Storing Research Data -- SQLite vs. The Other Guys
StoringResearchData Created Monday 27 February 2012
I generally have a real aversion to using a full-on SQL implementation like MySQL or Postgres when it's not really necessary... and I typically think it's unnecessary until something forces me to change my mind. When I started writing small projects in Perl, I used to use Berkeley DB key-value pairs — lately I've used Python Pickles for similar purposes. It's simple and quick, which is nice, but it basically forces you to roll your own code.
Lately, everyone's been getting on the SQLite bandwagon, and it's pretty awesome. I've moved to using SQLite as my first choice when storing anything beyond flat text data. It has nice portability characteristics (unlike your homemade solution), simple backup and export formats. And, being able to make queries on the data is great for me, since these days most of my data are experimental results, etc.
But another good reason for using an external, portable data sink became obvious when I started to visualize and analyze my data using R. R has the RSQLite package, which made importing data into R for plotting and analysis a breeze. (Or as much of a breeze as anything is in R.) The thing is, roll-your-own formats may be perfectly "good enough" for isolated projects, but the minute you start wanting to use a different tool to view the data, having it already be in a format that is easily accessible is a major win. And if you're like me, you won't always know that in two months you're going to want to use the data in some completely different way. So I feel like I got that capability for "free" just because I decided to store my data in a more structured and portable way.
But SQLite is targeted at a specific niche — projects that would benefit from SQL behaviors but don't need all the robustness and consistency guarantees of "enterprise" databases. While you get good performance (because SQLite works inside your code, rather than through RPCs), if you start wishing for read/write concurrency (say, importing new data and plotting other unrelated data at the same time) you may find yourself frustrated with SQLite's limitations. That's what happened to me. As I started to generate large numbers of plots, I wanted to be able to run multiple scripts (some of which generate plots, some of which update other tables) at the same time — SQLite can balk at this.
So, I switched to a more traditional SQL database, which itself was relatively painless because of the underlying SQL standard. (R has libraries for it as well — another good reason not to roll your own even if you don't need all that SQL provides.) And in turn, this highlighted another unexpected value for the more "enterprise" systems: caching. Re-running long queries just to tweak a plot is considerably quicker with the big server as opposed to SQLite.
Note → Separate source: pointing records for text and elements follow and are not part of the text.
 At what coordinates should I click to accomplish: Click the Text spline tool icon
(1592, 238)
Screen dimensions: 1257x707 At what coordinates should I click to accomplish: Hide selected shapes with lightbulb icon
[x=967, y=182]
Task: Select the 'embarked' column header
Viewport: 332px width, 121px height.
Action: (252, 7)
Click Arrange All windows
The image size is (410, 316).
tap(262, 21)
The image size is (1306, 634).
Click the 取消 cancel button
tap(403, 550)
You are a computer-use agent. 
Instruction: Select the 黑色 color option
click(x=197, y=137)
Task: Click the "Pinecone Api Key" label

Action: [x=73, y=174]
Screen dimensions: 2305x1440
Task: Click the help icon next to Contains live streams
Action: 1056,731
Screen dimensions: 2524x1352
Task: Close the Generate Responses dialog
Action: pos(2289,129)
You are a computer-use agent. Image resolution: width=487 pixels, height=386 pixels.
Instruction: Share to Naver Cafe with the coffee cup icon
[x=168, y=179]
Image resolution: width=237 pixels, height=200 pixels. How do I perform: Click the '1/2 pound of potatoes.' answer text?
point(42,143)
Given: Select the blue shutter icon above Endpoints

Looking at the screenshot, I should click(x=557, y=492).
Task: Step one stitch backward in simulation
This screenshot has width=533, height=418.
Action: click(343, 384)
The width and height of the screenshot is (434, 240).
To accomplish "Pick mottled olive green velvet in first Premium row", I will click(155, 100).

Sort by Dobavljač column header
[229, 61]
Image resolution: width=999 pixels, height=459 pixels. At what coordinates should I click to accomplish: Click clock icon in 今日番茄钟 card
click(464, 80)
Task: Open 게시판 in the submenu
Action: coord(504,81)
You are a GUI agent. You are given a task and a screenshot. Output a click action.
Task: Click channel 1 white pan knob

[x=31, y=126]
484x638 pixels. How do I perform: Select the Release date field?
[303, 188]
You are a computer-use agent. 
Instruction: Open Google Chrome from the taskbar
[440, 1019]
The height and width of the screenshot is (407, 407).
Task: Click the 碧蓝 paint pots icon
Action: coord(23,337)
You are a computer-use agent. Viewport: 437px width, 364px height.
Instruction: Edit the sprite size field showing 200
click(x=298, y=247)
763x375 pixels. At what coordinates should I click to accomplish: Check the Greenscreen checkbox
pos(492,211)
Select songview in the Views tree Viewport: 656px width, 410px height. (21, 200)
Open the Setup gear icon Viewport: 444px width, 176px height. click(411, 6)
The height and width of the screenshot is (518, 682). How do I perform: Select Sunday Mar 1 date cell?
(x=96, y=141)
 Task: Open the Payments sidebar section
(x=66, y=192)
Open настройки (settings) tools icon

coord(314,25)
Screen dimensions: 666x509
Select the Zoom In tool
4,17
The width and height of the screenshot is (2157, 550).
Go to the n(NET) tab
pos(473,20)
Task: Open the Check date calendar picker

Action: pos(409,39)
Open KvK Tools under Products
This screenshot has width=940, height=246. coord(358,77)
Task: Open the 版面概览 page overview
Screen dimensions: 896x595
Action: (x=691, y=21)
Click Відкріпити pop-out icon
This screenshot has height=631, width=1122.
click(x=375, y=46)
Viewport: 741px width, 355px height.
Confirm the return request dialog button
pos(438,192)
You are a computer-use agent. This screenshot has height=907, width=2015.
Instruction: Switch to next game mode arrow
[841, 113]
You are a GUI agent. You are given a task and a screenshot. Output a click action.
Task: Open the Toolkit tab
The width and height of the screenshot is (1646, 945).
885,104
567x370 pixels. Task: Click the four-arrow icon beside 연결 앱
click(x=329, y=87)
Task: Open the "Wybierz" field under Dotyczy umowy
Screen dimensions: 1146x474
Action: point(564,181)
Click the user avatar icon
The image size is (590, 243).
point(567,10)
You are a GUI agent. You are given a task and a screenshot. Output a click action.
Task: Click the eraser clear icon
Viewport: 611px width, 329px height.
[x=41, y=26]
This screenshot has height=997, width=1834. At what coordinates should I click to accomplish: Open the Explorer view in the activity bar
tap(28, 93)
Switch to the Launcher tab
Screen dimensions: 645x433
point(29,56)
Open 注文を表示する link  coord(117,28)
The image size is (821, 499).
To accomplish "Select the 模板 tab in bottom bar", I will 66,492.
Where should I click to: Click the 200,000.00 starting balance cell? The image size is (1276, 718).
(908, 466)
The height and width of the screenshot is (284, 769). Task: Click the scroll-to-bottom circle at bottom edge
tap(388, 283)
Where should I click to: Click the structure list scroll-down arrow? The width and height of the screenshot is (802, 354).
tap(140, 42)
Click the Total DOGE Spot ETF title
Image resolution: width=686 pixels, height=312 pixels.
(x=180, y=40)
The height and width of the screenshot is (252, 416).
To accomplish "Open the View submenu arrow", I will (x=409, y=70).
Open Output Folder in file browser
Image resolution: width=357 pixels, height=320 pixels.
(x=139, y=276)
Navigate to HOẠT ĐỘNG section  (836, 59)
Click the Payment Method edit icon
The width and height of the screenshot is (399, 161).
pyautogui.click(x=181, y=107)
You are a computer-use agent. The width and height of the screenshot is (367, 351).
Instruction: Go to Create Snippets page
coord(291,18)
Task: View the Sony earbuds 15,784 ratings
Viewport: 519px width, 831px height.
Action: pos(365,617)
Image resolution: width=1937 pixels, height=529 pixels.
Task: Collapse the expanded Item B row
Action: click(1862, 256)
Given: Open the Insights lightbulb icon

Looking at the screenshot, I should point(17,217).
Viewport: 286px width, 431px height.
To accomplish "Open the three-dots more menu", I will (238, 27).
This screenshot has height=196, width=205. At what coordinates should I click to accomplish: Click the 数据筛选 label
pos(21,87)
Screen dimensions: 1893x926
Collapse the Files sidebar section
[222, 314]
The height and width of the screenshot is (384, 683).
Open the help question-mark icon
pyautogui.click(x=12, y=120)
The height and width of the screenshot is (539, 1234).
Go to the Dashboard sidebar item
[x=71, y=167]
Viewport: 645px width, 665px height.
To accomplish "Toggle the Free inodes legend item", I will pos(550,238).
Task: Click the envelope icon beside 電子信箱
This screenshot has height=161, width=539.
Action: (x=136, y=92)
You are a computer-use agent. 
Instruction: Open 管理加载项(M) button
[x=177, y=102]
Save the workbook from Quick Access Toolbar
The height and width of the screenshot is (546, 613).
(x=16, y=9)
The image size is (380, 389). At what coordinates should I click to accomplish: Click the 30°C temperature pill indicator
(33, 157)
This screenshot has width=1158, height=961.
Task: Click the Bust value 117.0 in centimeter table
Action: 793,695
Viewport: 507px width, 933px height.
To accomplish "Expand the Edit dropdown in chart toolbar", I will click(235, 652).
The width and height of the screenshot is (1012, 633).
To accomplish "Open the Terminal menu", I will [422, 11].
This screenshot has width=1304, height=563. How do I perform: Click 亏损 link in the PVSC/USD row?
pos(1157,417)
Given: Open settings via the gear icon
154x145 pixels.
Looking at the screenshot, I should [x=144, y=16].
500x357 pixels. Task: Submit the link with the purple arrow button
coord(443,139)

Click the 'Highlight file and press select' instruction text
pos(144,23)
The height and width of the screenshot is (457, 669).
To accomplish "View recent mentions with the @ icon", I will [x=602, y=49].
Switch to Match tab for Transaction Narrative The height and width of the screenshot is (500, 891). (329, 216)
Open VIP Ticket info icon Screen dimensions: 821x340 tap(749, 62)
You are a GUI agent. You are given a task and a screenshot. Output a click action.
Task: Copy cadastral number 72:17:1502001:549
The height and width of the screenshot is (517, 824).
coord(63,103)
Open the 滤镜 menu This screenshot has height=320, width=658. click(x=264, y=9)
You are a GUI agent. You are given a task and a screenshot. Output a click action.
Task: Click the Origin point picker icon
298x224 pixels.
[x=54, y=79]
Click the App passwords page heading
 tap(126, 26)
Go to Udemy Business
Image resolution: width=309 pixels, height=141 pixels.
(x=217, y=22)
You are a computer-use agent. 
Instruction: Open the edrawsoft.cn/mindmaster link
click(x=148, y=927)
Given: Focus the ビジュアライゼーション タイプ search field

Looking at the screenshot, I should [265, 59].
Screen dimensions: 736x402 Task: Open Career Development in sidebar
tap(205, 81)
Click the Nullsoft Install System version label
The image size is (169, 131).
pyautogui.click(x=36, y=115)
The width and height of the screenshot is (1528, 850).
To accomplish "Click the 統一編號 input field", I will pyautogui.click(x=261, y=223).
None of this is new information — in fact, it's a pretty textbook tour of the hows and whys of data storage. But for me, it inspired a change of heart, thanks to the convenience factor. In the future, I'll probably start with a Big Dog SQL server for research projects (running on my personal laptop) because it avoids the papercuts encountered when my projects get to big for SQLite. But I'll stick to SQLite for simpler things, to avoid the dependencies created by the more enterprise approach.